Dry farming, a longtime niche of California’s massive agriculture industry, isgathering conversation within farmers market circles around the Bay Area. Here’s how it works, according to Fast Company:
By tapping the moisture stored in soil to grow crops, rather than using irrigation or rainfall during the wet season, dry-land farming was a staple of agriculture for millennia in places like the Mediterranean, and much of the American West, before the rise of dams and aquifer pumping.
During the rainy season, farmers break up soil then saturated with water. Using a roller, the first few inches of the soil are compacted and later form a dry crust, or dust mulch, that seals in the moisture against evaporation.
Dry farming isn’t as simple as just farming without rain. During a drought, it’s even more challenging.
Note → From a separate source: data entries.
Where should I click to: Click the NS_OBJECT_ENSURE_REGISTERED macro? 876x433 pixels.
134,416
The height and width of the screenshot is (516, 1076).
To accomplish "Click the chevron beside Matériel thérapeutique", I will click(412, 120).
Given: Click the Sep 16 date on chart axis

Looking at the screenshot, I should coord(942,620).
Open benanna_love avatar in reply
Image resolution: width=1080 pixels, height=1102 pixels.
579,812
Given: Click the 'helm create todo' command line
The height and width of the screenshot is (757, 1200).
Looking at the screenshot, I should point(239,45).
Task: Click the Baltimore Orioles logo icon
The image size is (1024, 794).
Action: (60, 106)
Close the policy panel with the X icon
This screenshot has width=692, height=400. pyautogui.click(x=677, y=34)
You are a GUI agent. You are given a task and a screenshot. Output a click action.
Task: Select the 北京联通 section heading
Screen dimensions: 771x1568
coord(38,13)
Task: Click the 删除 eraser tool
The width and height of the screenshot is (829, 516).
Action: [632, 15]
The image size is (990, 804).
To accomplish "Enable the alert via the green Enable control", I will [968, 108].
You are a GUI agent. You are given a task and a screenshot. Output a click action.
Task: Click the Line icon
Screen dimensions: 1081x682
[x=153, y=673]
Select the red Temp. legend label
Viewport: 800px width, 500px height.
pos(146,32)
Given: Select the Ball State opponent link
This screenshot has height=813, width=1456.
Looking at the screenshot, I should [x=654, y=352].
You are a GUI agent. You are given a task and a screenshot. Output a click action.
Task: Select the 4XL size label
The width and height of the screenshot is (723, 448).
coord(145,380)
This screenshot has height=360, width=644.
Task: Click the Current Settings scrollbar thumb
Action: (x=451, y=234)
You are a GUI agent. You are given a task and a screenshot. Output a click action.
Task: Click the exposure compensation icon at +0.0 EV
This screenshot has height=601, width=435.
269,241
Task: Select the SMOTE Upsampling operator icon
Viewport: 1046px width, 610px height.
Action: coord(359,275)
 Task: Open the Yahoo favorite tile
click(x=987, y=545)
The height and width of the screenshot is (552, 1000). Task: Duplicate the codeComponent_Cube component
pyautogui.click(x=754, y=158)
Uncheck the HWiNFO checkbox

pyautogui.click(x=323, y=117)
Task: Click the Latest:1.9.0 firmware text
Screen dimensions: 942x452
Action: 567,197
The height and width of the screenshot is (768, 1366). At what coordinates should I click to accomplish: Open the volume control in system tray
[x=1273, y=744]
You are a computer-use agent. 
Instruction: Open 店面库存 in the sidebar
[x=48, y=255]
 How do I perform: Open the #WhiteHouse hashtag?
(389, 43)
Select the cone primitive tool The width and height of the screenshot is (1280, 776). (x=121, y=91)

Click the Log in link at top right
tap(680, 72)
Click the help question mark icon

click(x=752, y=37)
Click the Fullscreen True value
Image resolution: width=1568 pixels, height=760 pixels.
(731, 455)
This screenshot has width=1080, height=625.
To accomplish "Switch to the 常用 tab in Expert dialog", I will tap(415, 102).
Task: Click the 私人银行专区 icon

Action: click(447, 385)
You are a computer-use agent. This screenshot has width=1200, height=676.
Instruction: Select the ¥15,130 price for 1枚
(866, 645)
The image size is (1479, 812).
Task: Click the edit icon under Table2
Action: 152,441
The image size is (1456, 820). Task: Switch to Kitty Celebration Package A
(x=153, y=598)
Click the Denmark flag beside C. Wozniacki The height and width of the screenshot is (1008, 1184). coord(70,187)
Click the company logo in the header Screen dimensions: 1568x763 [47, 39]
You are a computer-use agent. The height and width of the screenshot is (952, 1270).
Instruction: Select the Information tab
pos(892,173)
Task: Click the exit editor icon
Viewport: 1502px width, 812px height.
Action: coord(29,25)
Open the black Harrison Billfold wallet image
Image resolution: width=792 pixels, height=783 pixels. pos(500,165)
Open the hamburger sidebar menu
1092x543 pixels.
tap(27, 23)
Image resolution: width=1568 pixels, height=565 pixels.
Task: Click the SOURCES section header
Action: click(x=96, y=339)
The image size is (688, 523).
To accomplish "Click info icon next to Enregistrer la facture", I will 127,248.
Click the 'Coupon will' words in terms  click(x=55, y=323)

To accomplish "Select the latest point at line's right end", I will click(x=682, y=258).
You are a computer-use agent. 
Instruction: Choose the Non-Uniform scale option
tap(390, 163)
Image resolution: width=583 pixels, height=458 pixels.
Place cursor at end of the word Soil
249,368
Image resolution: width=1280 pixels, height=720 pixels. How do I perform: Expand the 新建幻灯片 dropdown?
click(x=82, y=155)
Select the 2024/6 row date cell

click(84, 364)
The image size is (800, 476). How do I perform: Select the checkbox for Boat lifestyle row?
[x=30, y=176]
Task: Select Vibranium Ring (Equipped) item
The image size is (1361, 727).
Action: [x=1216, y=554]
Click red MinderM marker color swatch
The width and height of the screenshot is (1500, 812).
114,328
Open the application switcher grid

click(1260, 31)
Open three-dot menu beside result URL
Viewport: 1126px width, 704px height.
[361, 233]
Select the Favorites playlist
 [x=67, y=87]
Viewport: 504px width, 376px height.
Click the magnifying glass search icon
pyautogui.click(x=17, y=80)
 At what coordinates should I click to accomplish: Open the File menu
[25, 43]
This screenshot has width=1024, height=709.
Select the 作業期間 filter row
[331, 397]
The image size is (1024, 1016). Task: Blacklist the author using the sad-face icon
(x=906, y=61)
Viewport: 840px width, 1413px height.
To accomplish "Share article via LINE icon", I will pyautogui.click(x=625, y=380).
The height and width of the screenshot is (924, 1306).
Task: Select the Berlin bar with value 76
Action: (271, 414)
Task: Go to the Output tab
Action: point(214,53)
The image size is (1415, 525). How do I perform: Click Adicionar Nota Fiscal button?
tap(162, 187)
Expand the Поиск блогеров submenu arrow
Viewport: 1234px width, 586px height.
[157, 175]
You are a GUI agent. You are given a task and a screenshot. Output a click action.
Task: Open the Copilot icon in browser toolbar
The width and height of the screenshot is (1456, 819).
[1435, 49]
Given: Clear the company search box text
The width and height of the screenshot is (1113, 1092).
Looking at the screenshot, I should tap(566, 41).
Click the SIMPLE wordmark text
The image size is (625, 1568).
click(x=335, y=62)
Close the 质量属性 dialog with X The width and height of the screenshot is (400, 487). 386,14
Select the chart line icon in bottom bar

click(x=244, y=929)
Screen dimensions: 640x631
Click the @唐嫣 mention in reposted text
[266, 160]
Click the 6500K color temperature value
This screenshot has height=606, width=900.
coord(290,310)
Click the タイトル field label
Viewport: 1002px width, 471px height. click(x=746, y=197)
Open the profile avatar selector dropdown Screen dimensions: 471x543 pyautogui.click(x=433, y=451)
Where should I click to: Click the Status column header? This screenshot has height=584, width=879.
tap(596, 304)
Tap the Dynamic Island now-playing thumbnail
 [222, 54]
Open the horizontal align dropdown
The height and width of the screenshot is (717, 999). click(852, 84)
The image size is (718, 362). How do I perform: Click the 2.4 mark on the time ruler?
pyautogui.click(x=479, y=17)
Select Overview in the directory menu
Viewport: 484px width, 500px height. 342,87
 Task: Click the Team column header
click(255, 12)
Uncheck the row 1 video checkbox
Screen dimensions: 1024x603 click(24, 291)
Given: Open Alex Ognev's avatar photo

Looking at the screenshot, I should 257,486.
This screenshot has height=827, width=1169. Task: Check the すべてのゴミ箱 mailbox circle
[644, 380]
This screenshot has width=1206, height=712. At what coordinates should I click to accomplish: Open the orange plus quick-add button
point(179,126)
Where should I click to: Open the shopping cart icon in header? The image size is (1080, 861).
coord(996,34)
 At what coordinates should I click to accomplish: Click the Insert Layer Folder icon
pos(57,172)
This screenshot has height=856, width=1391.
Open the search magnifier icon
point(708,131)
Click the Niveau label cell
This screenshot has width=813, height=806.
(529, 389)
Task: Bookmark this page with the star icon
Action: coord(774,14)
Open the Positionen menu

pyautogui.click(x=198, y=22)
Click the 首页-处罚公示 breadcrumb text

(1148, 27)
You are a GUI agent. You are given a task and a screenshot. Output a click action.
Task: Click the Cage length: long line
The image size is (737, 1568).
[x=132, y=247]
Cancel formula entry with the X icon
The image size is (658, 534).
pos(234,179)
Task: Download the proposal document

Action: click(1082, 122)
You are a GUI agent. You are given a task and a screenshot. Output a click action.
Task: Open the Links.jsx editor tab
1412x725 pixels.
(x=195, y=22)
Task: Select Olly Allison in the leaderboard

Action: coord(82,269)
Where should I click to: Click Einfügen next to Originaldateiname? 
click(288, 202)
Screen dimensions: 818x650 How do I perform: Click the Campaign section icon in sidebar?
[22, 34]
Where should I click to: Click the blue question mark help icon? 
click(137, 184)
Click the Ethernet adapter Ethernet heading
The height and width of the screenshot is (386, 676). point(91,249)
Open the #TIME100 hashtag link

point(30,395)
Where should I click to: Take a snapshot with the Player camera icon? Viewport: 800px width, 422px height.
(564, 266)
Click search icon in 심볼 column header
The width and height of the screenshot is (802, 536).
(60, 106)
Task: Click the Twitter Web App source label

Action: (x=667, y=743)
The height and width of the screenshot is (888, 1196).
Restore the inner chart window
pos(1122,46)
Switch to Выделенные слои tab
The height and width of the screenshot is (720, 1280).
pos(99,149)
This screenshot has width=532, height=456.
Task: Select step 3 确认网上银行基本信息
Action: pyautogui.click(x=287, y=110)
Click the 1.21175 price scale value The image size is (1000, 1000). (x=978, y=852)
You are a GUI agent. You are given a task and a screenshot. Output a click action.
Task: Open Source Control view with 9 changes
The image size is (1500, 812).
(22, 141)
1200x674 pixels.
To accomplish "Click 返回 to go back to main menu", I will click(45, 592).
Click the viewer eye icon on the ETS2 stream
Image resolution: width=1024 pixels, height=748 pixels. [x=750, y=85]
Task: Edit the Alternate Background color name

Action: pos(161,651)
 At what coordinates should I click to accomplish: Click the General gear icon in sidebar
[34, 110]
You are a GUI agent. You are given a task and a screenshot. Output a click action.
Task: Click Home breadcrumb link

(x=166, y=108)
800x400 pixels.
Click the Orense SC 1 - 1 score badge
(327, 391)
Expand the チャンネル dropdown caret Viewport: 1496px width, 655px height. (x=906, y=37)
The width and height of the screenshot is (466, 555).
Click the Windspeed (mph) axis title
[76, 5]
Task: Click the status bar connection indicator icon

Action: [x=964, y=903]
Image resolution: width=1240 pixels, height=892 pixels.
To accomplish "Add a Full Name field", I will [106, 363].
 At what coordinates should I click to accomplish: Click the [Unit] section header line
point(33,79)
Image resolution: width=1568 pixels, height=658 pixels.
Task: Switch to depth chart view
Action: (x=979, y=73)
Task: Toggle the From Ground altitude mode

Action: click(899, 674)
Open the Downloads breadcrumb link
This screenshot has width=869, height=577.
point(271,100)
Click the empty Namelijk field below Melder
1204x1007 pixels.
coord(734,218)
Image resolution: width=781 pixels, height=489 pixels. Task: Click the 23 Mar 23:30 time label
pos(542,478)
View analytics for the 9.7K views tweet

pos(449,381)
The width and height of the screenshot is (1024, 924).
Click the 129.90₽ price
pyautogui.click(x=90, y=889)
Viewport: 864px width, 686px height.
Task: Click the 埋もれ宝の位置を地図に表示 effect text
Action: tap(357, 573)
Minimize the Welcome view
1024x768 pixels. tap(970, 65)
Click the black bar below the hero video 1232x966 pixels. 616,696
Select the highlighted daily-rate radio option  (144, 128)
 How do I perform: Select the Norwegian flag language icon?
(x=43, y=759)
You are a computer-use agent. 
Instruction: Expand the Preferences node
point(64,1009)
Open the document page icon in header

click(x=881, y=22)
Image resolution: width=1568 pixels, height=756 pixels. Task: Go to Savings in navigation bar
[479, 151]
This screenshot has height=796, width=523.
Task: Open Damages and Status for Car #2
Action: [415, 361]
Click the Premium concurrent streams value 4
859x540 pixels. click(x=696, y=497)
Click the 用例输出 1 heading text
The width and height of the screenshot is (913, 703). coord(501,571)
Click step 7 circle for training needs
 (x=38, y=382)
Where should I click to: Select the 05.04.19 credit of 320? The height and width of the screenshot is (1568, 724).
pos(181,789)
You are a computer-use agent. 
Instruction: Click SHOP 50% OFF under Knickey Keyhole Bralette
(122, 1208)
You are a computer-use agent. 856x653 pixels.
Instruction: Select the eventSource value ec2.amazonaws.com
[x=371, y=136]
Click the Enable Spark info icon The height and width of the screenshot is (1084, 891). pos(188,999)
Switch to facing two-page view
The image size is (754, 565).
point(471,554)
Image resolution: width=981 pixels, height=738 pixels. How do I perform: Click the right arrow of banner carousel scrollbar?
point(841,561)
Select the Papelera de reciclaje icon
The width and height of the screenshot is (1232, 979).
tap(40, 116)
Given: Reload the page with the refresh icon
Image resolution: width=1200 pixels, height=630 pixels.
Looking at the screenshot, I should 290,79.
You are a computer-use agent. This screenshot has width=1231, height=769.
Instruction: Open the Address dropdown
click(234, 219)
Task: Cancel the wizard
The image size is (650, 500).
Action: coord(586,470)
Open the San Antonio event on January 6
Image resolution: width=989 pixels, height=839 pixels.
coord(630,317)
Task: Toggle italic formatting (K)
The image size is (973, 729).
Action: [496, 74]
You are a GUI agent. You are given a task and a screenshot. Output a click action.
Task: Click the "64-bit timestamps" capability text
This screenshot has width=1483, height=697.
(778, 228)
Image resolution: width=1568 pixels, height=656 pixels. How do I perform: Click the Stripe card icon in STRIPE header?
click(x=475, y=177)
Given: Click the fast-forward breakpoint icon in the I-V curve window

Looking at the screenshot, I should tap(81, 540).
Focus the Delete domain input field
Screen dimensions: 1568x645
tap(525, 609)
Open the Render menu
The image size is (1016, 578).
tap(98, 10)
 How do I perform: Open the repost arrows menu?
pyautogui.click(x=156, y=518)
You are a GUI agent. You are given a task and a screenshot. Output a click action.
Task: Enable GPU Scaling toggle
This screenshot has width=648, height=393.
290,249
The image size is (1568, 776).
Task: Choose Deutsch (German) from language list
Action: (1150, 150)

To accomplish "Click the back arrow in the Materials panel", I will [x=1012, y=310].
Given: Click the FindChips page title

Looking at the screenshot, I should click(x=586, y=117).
“We’re concerned about keeping these trees alive. We try to create a barrier to keep the moisture,” said Stan Devoto, a dry farmer based in Sonoma County who raises apples, wine grapes, and cut flowers for Bay Area farmers markets. “On the east side of your grapevine, where the sun rises, you strip all the leaves. That allows for better airflow. On the west side, where the sun sets, you keep a good canopy of leaves to protect the drought. We do it by hand.”
The dry-farming method has long been practiced successfully in Mediterranean climates with a long dry season like California’s—basically, dry farmers forgo the extra fertilizer, water, and other inputs that maximize yields. Advocates say its water starvation diet produces sweeter and more flavorful tomatoes, apples, and other fruit. Some of the best wines ever produced in Napa Valley were dry farmed.
But there’s a significant downside. Though his heirloom apples make a cider that “brings to mind Lambic beer,” according to the San Francisco Chronicle, Devoto says “people have to be willing to pay a little bit more for them.” Dry farmers like Devoto are trading quantity for quality.
Devoto concedes that’s one of many reasons dry farming won’t have the potential to overthrow conventional agriculture. The lower water usage means there’s a significant yield tradeoff: His dry-farmed apples average 12 to 14 tons per acre, less than half the 20 to 40 tons per acre irrigated apple crops typically get. The wells on his property simply don’t produce enough water to irrigate.
That’s made his decision pretty easy.